En Troya, Paris mató a Aquiles de un certero flechazo. En El Rinconín, bastante más cerca de todos nosotros, ‘La lloca’, santo y seña de la ciudad, sangra por la misma herida. Un orificio circular, realizado en apariencia con un objeto punzante, amenaza desde hace dos o tres meses su integridad. No parece que haya venido ningún troyano de ultramar para repetir la gesta de la batalla contra los griegos, más bien los indicios apuntan a tribus cantábricas; acaso suevos asentados en nuestro territorio o un celtíbero encabronado con el cerebro de un oricio. También cabe ser bienpensante y achacar la herida a la erosión del viento sobre el bronce, aunque cuesta trabajo darle tanto protagonismo a Eolo.
Ya debió imaginar Ramón Muriedas las condiciones adversas en las que iba a vivir su criatura cuando la concibió «en medio de una gripe horrible» allá por 1970. De hecho, en su última entrevista publicada en EL COMERCIO ni siquiera recordaba haber estado en la inauguración aquel histórico 18 de septiembre. Ni se fotografió tampoco nunca con ella en un par de visitas posteriores a Gijón. Muriedas fue hallado sin vida el 23 de noviembre de 2014 en su domicilio de Santander, a los 76 años, velado tan solo por su perro, Benito, con lo cual el abrazo con esa ‘Muyerona’ tan arraigada en Gijón ha quedado para la posteridad como una asignatura eternamente pendiente.
En sus 46 años y pico de vida, el ‘Monumento a la madre del emigrante’, como nadie la llama, fue objeto de un sinfín de incomprensiones, deterioros e incluso atentados, como el bombazo nunca reivindicado que la echó a tierra en 1977. A los pocos días de su colocación ya se le hacían chistes y era objeto de viñetas tildándola de «poco agraciada». Y tras su última rehabilitación integral, realizada en 2004 ante su manifiesto deterioro (el armazón interno había sido concebido en hierro y el salitre lo estaba devorando), aún sería objeto del vandalismo. Ocurrió en 2012 cuando le fue amputado el dedo corazón de su mano derecha. Y ahora volvemos a las andadas. De nada ha servido la asunción progresiva de la villa de Jovellanos de esta escultura desgarrada como icono local para preservarla de los bárbaros, siempre acechantes para dejar su huella ahí donde más duele. Las últimas manifestaciones artísticas sobre la piel de nuestra ‘Muyerona’ tienen de momento escasa relevancia desde el prisma del volumen: el mencionado orificio, por donde amaga con entrar el índice de un adulto, y una micropintada en la espalda, a media altura, donde se puede leer «acab», amén de otra en el pedestal limpiada en noviembre tras la denuncia de este periódico.

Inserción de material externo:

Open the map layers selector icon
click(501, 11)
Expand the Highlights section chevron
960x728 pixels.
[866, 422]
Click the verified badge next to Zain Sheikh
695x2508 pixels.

No corren buenos tiempos en Gijón para el patrimonio. Sí, en cambio, para los cafres, que tienen en esta ciudad un paraíso natural para llenarlo de garabatos sin que nada ni nadie mueva un dedo. Hace una semana, el ‘Elogio del Horizonte’ de Chillida amanecía con tres suculentas pintadas. A los autores les da igual una papelera, una persiana o una obra de arte. Y a quien debiera perseguirlos, al parecer, también, pues no consta una sola manifestación pública al respecto.

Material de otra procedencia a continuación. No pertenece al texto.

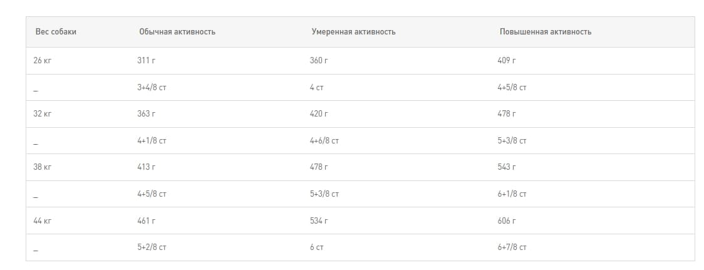Select the "44 кг" weight cell

[x=42, y=221]
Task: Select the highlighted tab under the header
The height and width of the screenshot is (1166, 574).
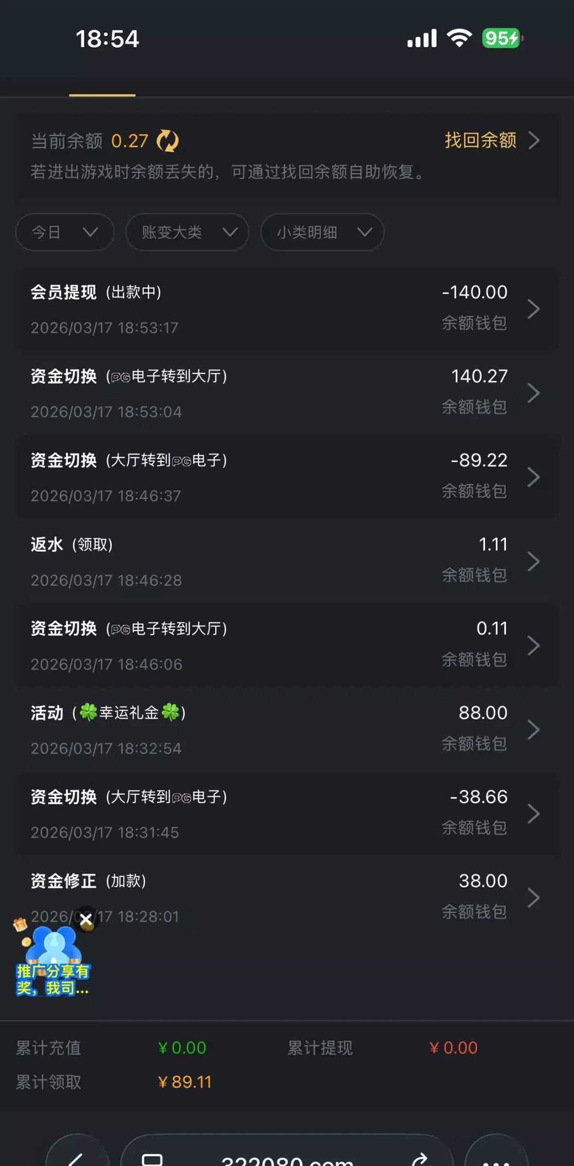Action: pos(102,87)
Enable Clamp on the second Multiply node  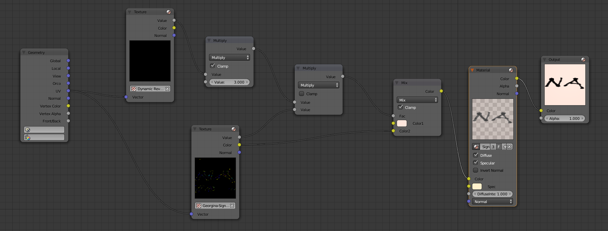(x=302, y=94)
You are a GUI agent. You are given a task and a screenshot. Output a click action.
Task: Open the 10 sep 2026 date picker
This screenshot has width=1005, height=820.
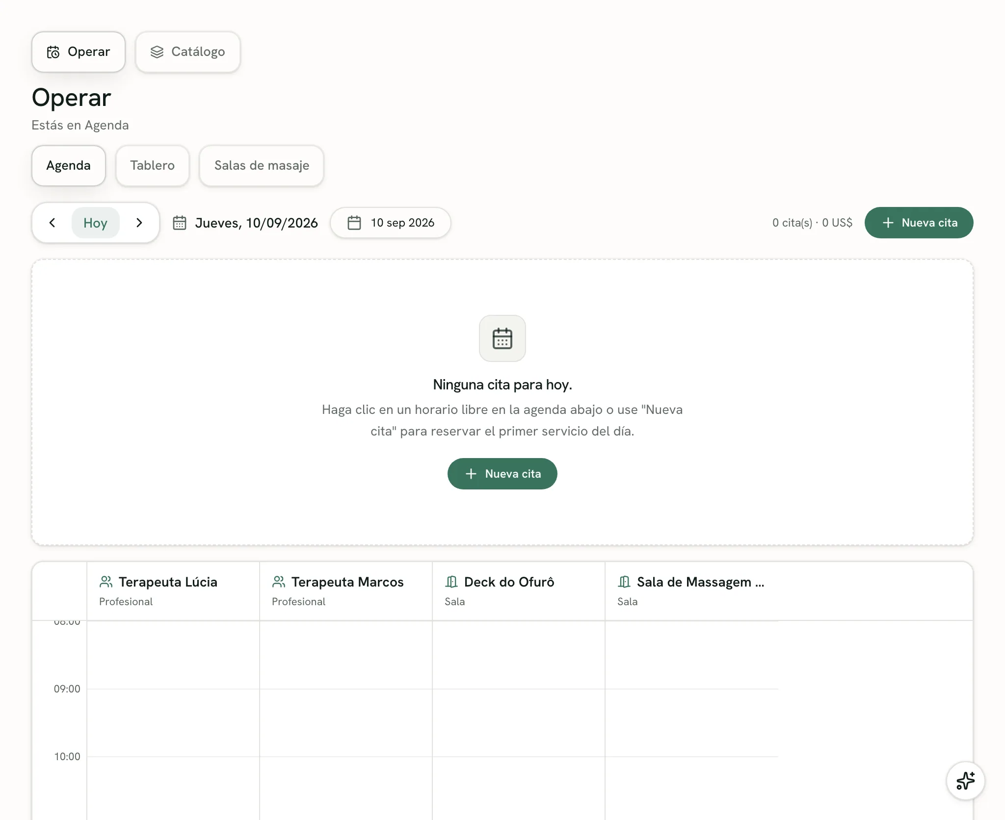[391, 223]
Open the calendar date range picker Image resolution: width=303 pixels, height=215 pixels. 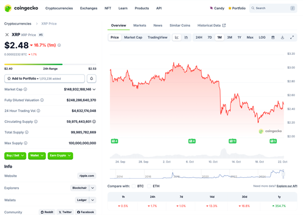click(273, 37)
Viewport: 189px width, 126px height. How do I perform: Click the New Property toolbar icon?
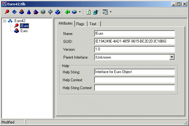[x=74, y=12]
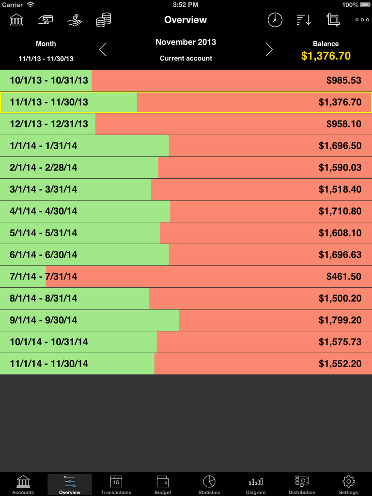Select the stacked coins icon

tap(104, 20)
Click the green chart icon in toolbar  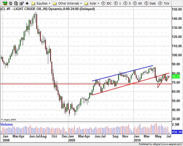click(5, 3)
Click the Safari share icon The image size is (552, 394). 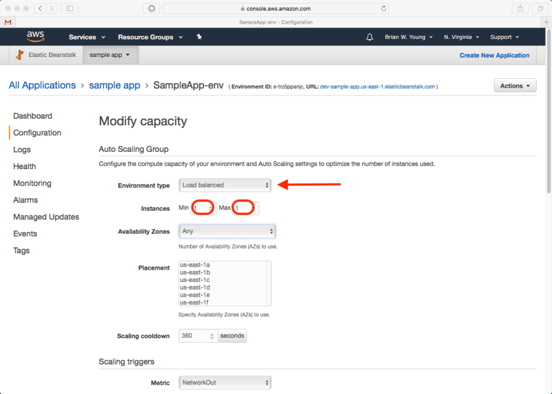tap(521, 8)
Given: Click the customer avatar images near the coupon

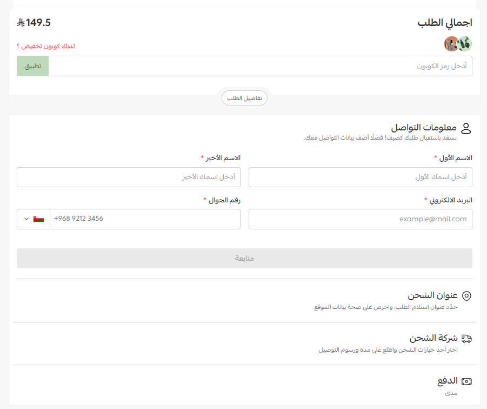Looking at the screenshot, I should pyautogui.click(x=458, y=43).
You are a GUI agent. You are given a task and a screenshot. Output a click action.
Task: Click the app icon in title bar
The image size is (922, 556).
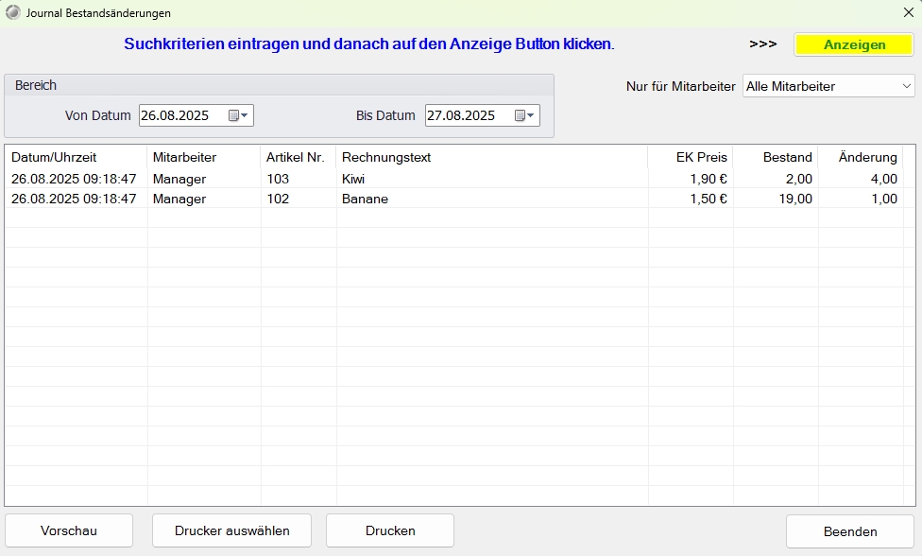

Atacar a ‘La lloca’ es atacarse a uno mismo. Pero eso en el cerebro de un oricio quizá resulte difícil de discernir. Los escultores, los trabajadores de Emulsa que asumen la limpieza y los policías responsables de sancionar deberían visitar los colegios y explicarlo. O sea, hacer de padres. Tendrían que sortear un sinfín de púas, pero porfiando mucho quizá acabasen llegando al centro del problema.